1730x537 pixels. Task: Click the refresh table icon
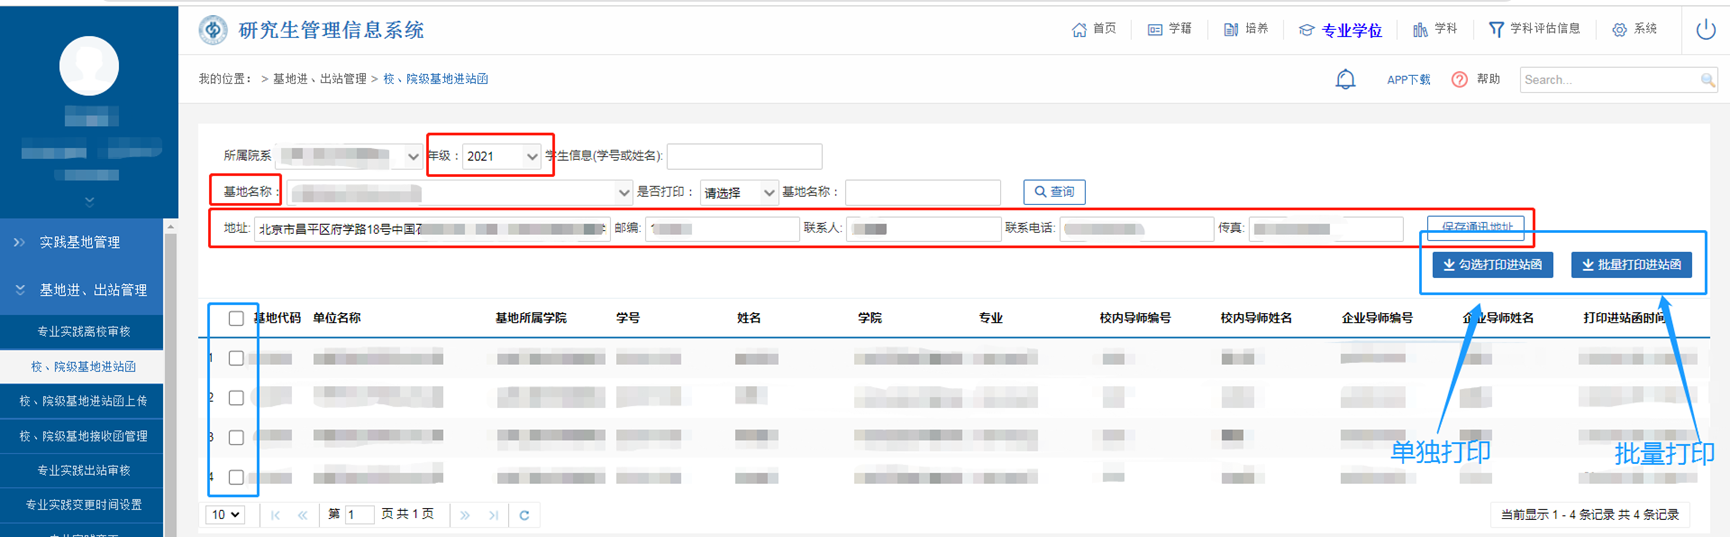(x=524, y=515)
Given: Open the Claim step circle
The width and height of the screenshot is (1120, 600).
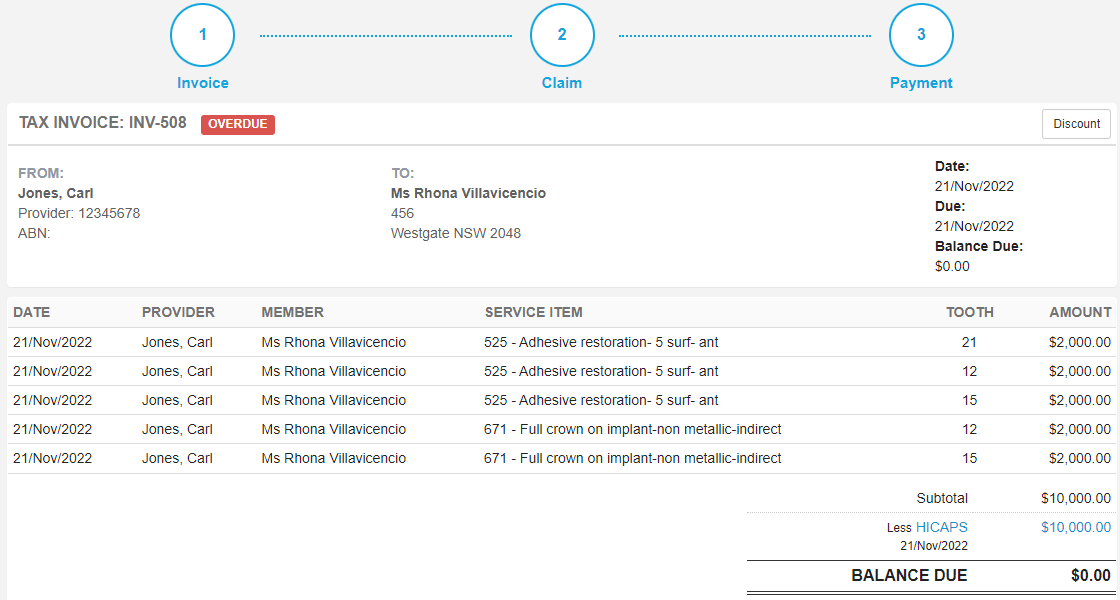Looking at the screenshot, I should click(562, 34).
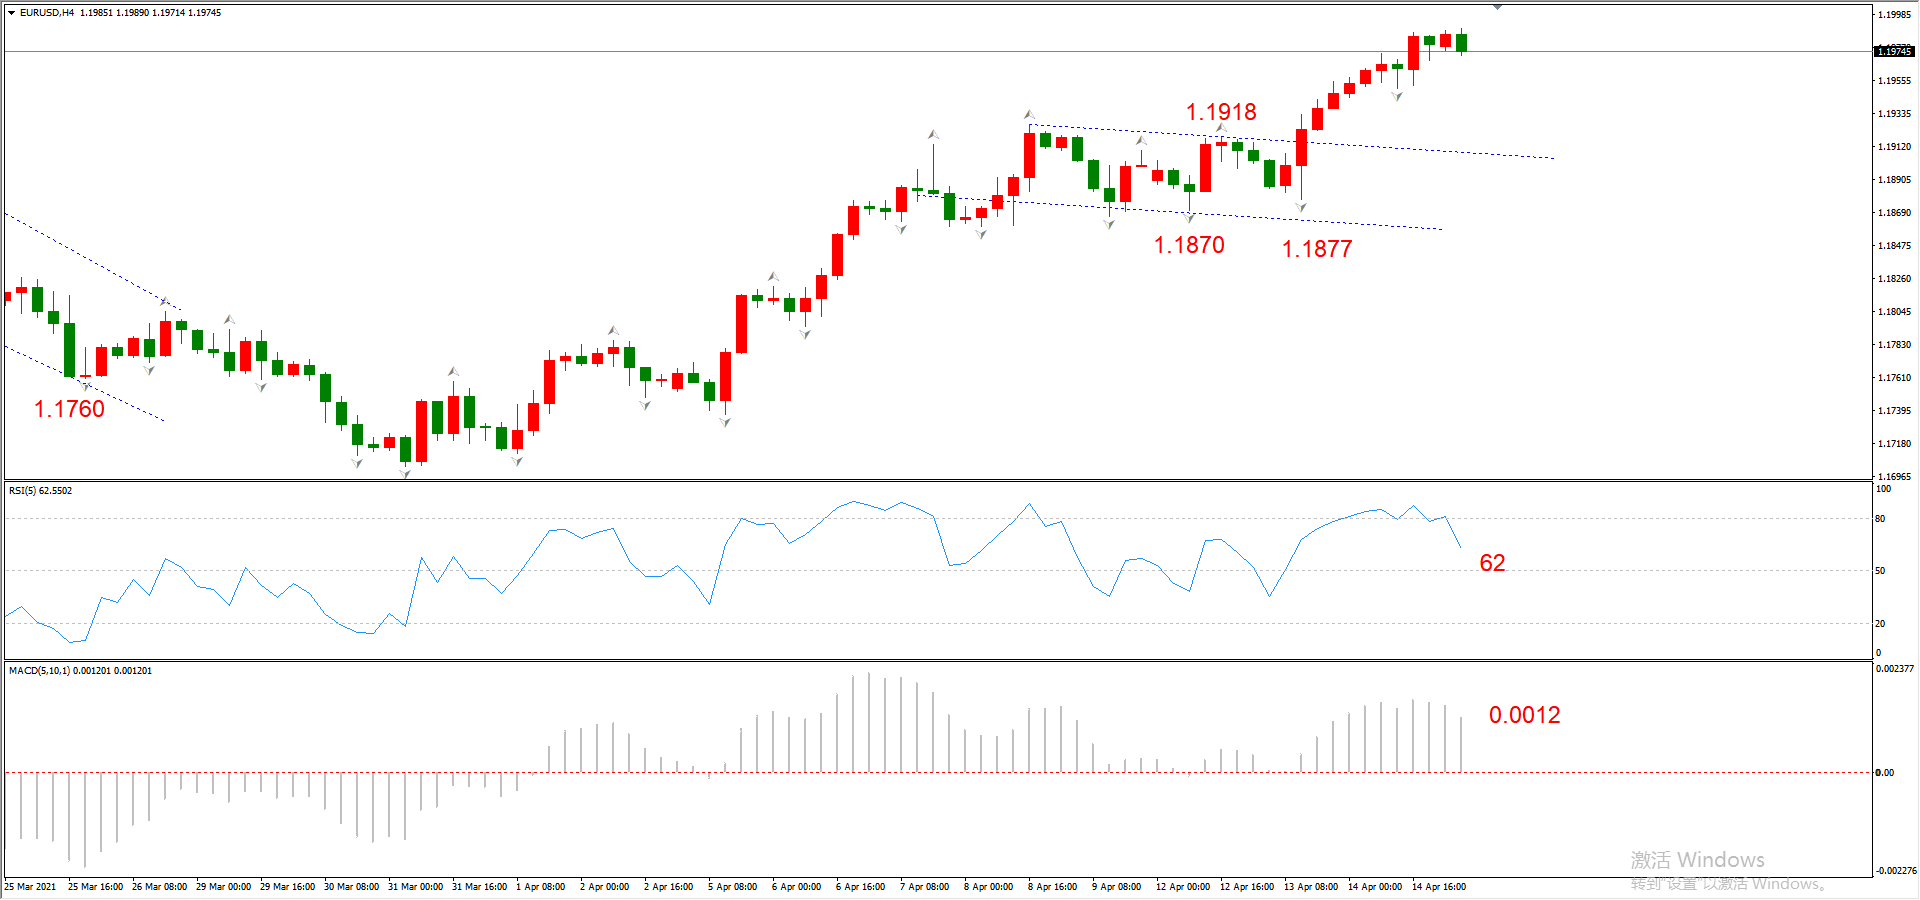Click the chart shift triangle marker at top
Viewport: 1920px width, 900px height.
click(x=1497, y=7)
* * *
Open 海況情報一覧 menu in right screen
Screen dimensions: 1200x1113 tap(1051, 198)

◆ Exercise description ◆
Among the entries above, copy exactly the stretch from the line holding "1730x537 pixels. Task: Click" through the line holding "Given: Open the Claim step circle", leaving out any pictures.

◆ Answer to the exercise ◆
1730x537 pixels. Task: Click the refresh table icon
(x=524, y=515)
Given: Open the Claim step circle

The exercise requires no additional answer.